In September 2014, LCMS Mercy Operations selected LHM as its preferred partner in aiding the persecuted and displaced families through a $70,000 grant. The additional financial support from the LCMS has helped LHM increase its assistance for Syrian refugees and extend its capacity and outreach to at least 2,000 Christian Iraqi adults and children who have fled their homeland due to persecution by the Islamic State. Outreach efforts include helping refugees “survive with dignity” by providing basic supplies and distributing hundreds of New Testaments and Bible-related literature, giving them hope.
“We are pleased to partner with LHM in this special project,” said the Rev.
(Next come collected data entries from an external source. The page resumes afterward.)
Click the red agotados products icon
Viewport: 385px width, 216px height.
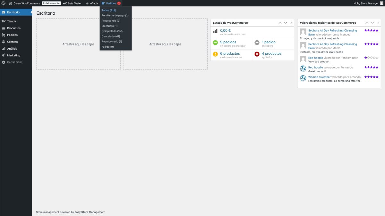tap(257, 54)
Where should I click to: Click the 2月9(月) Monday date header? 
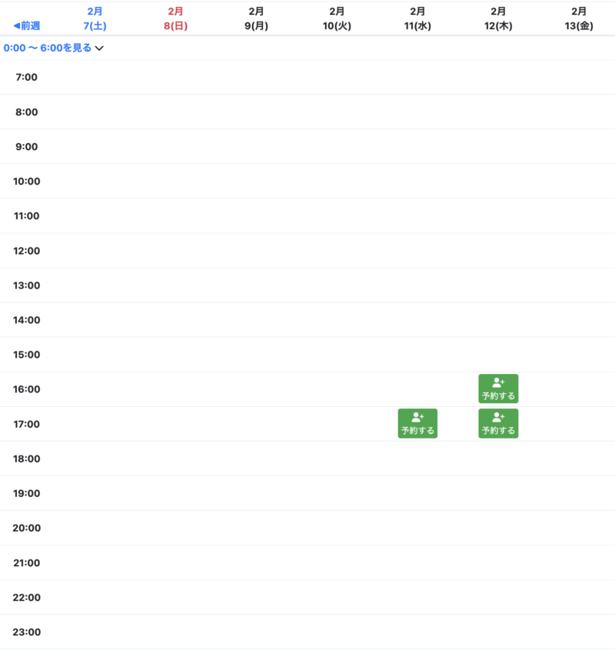[x=256, y=18]
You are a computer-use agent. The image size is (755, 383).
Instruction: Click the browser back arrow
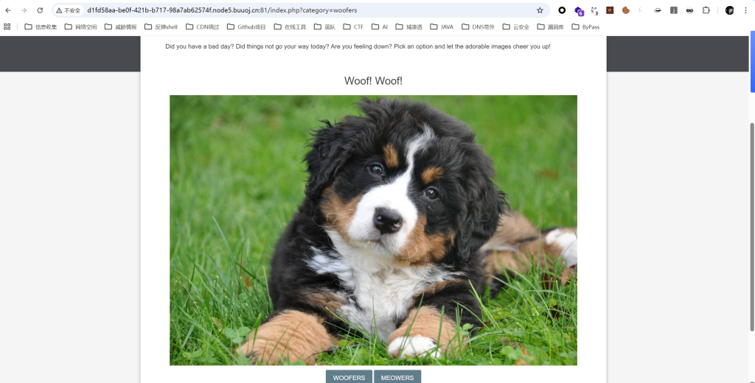coord(8,10)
Bart Day, executive director of the LCMS Office of National Mission. “Bringing much-needed help and aid to people who are fleeing is a special way the Lutheran community can support our brothers and sisters in body and soul.”
Just before Christmas 2014, LHM’s monthly delivery of food and supplies helped Syrian families brace for severe winter weather that swept through the Middle East Jan. 5. According to LHM—Lebanon Director Fadi Khairallah, despite their difficult circumstances the refugees had provisions to get them through the storm.
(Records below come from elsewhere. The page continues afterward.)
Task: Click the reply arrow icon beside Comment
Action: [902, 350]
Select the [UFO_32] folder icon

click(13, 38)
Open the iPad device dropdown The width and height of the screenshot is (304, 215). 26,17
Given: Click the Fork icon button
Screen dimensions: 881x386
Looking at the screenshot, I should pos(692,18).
The story of these Bekaa Valley refugees has much in common with the stories of Syrian Muslims who also have sought refuge in several Middle Eastern countries. Zahra’s story, however, is the story of a Christian refugee. Zahra (a pseudonym to protect her safety) is a Syrian Christian who volunteers for LHM. In 2012, she traveled to the war-torn city of Aleppo in western Syria to share the Gospel with school children. Shortly after she began her work in Aleppo, she and her co-worker were attacked. Her co-worker was killed, but Zahra survived and returned to her hometown in eastern Syria, where she continued volunteering for LHM as she recovered.
For some time last year, LHM—Lebanon staff members did not hear from Zahra. Then the phone rang. It was Zahra asking if LHM could send her a shipment of Bibles at a new location. The staff members sent Bibles immediately.
Zahra’s backstory is all too common in the Middle East today. Islamic State militants captured Zahra’s hometown and presented Christians in the community with four options: convert to Islam, pay an exorbitant religious tax, face execution or flee. Zahra chose to flee Syria and ended up in a refugee community.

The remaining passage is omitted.